▶ _TASK OBJECTIVE_
Output the exact lines that start at the one containing "Switch to the 007Hébergement tab" and continue to the last line of the entries below; do not output pictures.

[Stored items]
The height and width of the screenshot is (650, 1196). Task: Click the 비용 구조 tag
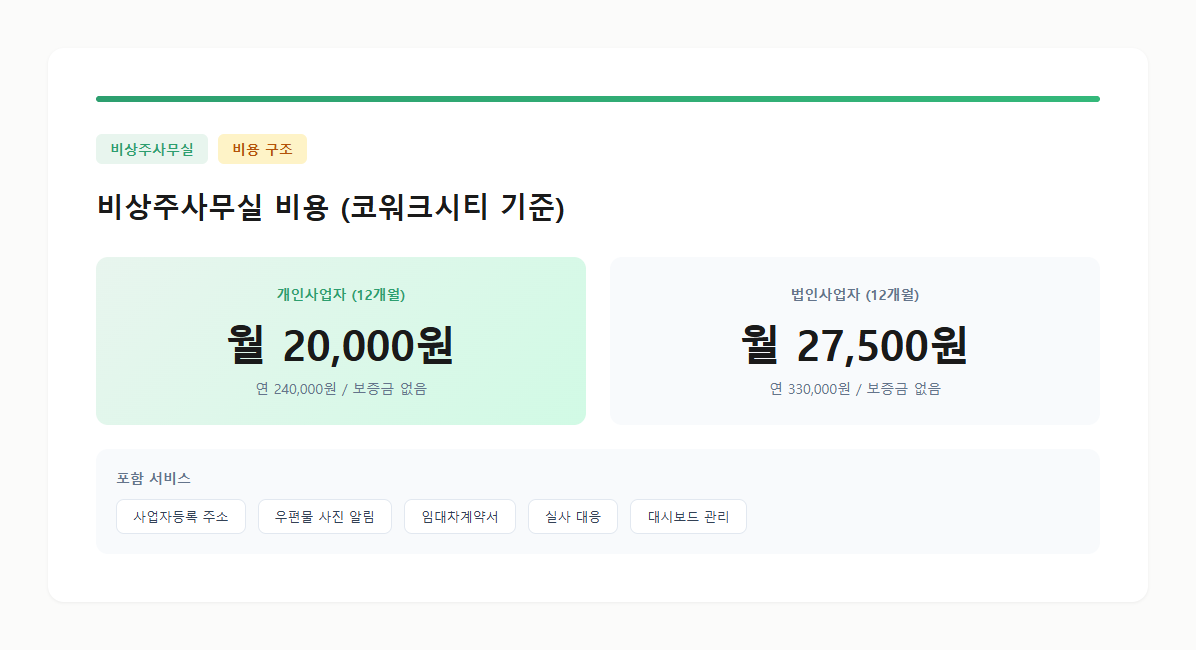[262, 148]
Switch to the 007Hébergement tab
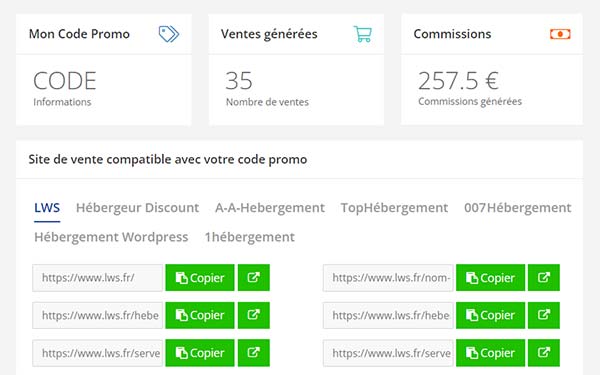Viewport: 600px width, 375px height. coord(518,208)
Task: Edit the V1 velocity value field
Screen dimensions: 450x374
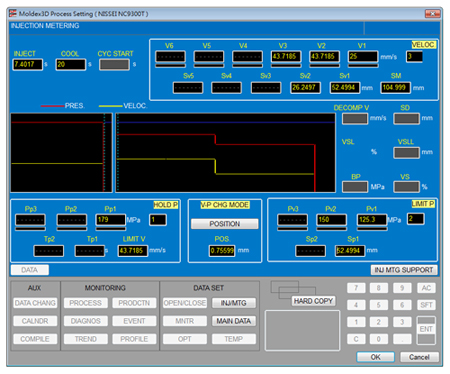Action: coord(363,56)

▶ _EXERCISE SOLUTION_
Switch to the 007Hébergement tab
Viewport: 600px width, 375px height. coord(518,208)
Task: Edit the V1 velocity value field
Screen dimensions: 450x374
Action: coord(363,56)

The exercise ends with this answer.